The CPI(ML) organised a large mobilisation on 15th November, 2000 at Siliguri, the nerve-centre of North Bengal. The mobilisation called for development of North Bengal and underlined the LF’s indifference and utter failure on this count. Addressing the rally, Com. Kartick Pal, State Secretary, said: “We do not support the demand of a separate state of Kamtapur. The Rajvanshi Community does not also constitute the majority in North Bengal, and most of the people here are also not in favour of a separate state. But the question remains: how could such separatist aspirations raise their head even after so many years of the LF rule? The LF has utterly failed in developing North Bengal and the problems of the people remain unsolved.” Other speakers stressed the need to forge broader unity against the saffron fascist coalition, and against the anti-people activities of the LF.


For ending labour migration under inhuman conditions

In Chattisgarh State, out of the 16 districts, 11 districts are under the impact of drought. The Government, under the chief-ministership of Ajit Jogi has been avoiding any relief work under the pretext of lack of aid from the Centre.
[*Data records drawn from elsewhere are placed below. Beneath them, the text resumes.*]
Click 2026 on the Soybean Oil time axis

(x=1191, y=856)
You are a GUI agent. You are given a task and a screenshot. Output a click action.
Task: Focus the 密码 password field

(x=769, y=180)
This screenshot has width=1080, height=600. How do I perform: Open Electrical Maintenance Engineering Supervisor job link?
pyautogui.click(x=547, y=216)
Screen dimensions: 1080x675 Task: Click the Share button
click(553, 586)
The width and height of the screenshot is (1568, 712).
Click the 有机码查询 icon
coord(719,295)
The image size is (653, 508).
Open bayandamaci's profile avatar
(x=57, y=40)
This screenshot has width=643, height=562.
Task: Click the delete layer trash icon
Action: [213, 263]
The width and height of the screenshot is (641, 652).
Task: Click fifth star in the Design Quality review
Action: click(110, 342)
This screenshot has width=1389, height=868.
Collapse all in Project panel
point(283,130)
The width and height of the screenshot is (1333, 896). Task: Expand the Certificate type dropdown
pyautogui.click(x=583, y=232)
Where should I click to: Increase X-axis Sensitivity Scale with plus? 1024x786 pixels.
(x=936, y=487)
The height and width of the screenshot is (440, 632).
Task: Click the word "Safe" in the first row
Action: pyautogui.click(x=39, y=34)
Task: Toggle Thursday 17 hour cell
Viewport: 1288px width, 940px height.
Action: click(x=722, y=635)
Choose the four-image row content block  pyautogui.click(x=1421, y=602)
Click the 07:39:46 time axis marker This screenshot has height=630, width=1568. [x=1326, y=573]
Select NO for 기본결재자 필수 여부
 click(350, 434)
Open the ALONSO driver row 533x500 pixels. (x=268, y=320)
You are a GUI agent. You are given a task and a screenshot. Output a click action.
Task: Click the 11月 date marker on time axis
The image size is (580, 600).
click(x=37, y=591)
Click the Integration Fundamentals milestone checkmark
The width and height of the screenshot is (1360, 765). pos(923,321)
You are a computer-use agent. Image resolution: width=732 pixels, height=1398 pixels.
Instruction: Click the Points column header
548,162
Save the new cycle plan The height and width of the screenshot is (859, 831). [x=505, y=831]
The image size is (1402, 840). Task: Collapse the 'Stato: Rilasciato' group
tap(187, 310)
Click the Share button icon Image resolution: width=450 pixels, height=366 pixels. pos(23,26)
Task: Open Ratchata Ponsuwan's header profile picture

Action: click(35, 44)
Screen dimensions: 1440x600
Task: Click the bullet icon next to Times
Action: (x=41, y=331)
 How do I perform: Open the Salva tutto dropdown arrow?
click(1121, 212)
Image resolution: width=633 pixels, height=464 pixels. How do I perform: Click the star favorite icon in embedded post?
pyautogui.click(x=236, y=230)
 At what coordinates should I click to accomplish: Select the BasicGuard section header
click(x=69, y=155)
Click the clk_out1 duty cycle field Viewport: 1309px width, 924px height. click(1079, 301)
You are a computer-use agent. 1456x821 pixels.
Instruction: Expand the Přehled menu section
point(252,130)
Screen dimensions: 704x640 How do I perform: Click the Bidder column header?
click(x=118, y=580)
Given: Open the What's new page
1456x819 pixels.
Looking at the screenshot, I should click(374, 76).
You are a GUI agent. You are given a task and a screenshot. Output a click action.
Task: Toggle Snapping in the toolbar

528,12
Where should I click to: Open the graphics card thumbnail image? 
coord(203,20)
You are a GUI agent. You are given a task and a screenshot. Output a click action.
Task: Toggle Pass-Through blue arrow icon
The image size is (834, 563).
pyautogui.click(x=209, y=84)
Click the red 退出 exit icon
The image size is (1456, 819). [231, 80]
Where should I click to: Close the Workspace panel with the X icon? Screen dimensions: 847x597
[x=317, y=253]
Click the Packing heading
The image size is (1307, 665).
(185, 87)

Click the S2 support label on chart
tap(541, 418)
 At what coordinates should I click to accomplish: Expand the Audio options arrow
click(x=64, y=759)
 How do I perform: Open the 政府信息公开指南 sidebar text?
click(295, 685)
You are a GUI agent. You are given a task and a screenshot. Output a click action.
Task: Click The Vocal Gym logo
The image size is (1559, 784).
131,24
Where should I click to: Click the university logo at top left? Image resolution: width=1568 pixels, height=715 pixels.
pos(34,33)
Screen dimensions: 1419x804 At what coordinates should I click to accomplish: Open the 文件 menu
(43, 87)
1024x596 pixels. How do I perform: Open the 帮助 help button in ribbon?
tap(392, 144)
The result is that entire villages are fleeing from the district in search of work. The contractors who take the labourers from the villages in the name of providing jobs force them to board trucks laden with cement bags and other construction material, and most of these trucks are plying in the night time. On 20 December, some 73 men, women and children from Balauda Bazaar area were being taken on a truck laden with cement for work. Near Moora village the truck overturned. The villagers were crushed under the weight of the cement bags, immediately killing 9, whereas some 40 were grieviously injured. People from the adjoining village as well as truck drivers passing that way helped to pull out the victims whereas the police arrived pretty late to assist the rescue operation. There being a relatively strong organisational base of the CPI(ML) in the area, activists and workers of the Party involved themselves in the rescue operation throughout the night. Next morning, when the police, without making any declaration about compensation to the victims’ families, began to remove the dead bodies, Com Narottam Sharma, Raipur District Secretary of the CPI(ML) and Com. Bhagmal Dhruv, AICCTU leader and leader of the stone quarry workers’ union of Moora, along with around 1000 people, stopped the police and demanded that some peoples’ representative or minister should come to the spot and declare compensation to the families of those wounded and killed. The road blockade continued for about 8 hours. At 4 p.m. the police lathicharged the masses and arrested both the leaders.

Later, the SDM declared a compensation of 25 thousand each to the next of kin of the deceased. On 22 December, hundreds of people demonstrated at the DC’s office and sat on dharna, demanding release of their leaders. The dharna was led by CCM Com. Rajaram and State Secretary of Chattisgarh unit of CPI(ML) Com. Shambhu Singh. On 19 December, a dharna organised by CPI, CPM, Loktantrik Congress and CPI(ML) demanded that drought relief be provided by the govt., ‘food for work’ scheme be implemented, and migration of workers be stopped immediately. After a day-long dharna, the CPI(ML) leaders were released on personal bonds. A delegation under the leadership of Com Rajaram met the Home Secretary and submitted a memorandum with the above demands.